(AVAILABLE RECORDS begins)
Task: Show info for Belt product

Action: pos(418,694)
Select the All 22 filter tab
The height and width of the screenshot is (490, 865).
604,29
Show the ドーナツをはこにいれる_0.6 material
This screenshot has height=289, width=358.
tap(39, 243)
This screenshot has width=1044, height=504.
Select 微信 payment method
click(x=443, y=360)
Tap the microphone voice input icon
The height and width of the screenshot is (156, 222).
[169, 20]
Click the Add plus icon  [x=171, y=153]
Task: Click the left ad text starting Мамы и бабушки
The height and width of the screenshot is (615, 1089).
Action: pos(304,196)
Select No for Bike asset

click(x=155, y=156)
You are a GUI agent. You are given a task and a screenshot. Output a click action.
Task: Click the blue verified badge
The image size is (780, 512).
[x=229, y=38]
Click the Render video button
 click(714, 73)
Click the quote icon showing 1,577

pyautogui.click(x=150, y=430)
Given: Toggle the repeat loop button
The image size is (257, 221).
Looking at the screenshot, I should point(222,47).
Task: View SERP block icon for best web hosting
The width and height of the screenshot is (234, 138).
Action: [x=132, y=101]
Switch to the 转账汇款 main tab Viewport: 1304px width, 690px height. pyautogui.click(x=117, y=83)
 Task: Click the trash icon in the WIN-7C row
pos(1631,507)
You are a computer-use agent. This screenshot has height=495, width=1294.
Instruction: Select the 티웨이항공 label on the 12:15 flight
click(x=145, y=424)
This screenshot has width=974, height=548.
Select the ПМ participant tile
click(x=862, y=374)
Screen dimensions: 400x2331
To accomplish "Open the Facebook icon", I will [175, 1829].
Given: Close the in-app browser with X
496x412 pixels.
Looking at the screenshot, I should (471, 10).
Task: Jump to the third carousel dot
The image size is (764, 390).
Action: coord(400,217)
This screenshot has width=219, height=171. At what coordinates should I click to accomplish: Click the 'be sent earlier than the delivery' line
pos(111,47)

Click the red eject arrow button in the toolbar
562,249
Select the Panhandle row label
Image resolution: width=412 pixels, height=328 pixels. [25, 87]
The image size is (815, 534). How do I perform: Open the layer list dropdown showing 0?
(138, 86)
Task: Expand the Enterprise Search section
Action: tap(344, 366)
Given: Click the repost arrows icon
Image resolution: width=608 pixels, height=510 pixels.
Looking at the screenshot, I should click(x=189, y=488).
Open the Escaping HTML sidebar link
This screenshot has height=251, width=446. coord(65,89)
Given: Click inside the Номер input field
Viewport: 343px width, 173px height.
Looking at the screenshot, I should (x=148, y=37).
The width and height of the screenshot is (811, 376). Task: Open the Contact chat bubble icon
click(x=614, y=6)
(AVAILABLE RECORDS ends)
> **WHAT THE EXERCISE ASKS**
Starting at the line that contains "Open the Escaping HTML sidebar link", print every line through the last one of the records, exactly and with nothing else.

> **EXERCISE OUTPUT**
Open the Escaping HTML sidebar link
This screenshot has height=251, width=446. coord(65,89)
Given: Click inside the Номер input field
Viewport: 343px width, 173px height.
Looking at the screenshot, I should (x=148, y=37).
The width and height of the screenshot is (811, 376). Task: Open the Contact chat bubble icon
click(x=614, y=6)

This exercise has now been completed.